Set out the lines of the material as a numbered list, from the line containing "Advanced Sorting (990, 612)" through the end of the material, inclusive. Leave out any blank lines.

• _The data_:
****************************************

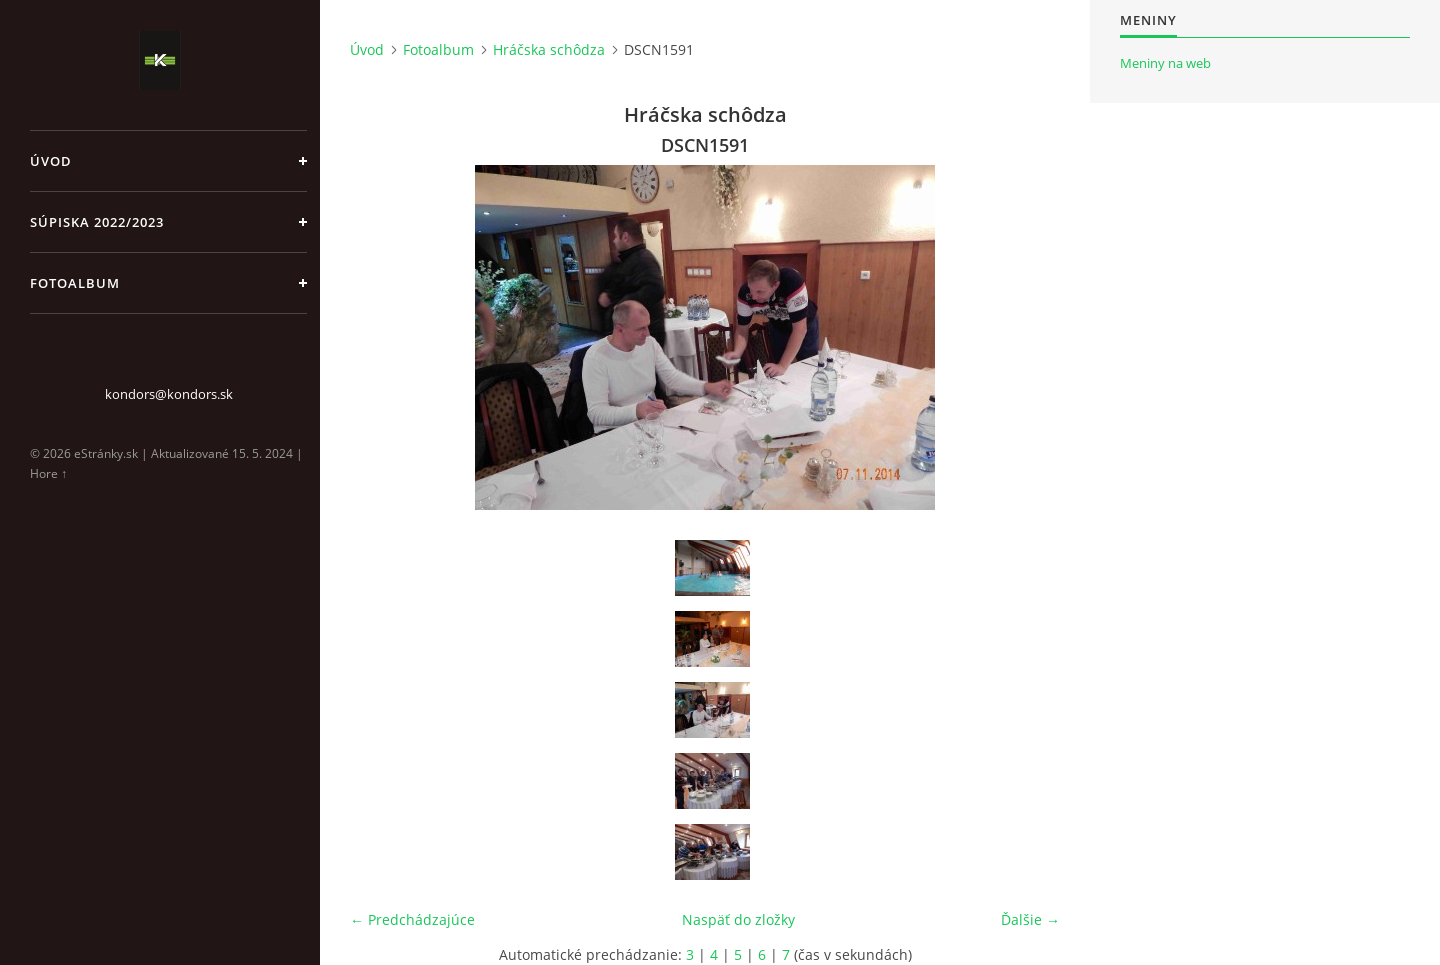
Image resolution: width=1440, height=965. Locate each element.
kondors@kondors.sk (169, 394)
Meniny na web (1165, 63)
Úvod (51, 161)
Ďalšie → (1030, 919)
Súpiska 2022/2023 (97, 222)
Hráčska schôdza (549, 49)
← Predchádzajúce (412, 919)
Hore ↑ (48, 473)
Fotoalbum (75, 283)
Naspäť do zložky (738, 919)
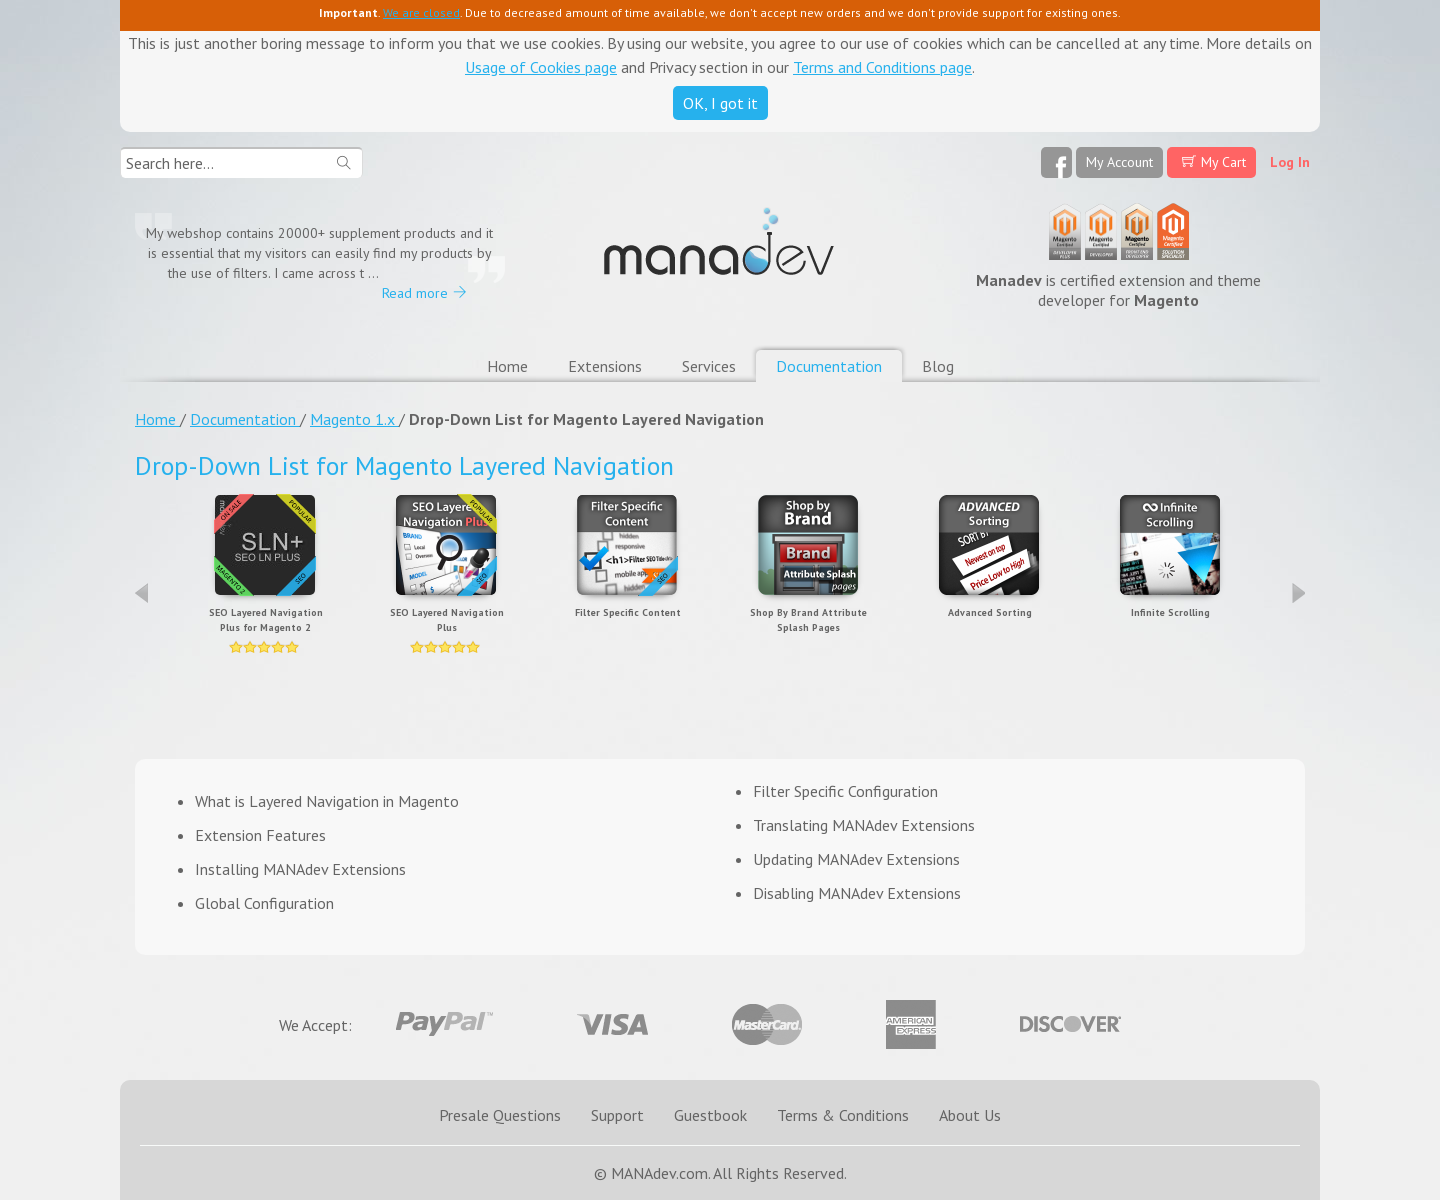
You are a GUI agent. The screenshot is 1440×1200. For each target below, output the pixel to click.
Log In (1290, 162)
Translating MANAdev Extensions (864, 825)
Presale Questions (500, 1115)
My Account (1119, 162)
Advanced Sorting (990, 612)
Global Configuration (264, 903)
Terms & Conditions (843, 1115)
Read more (415, 293)
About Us (970, 1115)
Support (617, 1115)
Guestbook (710, 1115)
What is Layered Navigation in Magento (327, 801)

****************************************

• _Result for this task_:
1. Advanced Sorting (990, 612)
2. Global Configuration (264, 903)
3. Terms & Conditions (843, 1115)
4. Read more (415, 293)
5. About Us (970, 1115)
6. Support (617, 1115)
7. Guestbook (710, 1115)
8. What is Layered Navigation in Magento (327, 801)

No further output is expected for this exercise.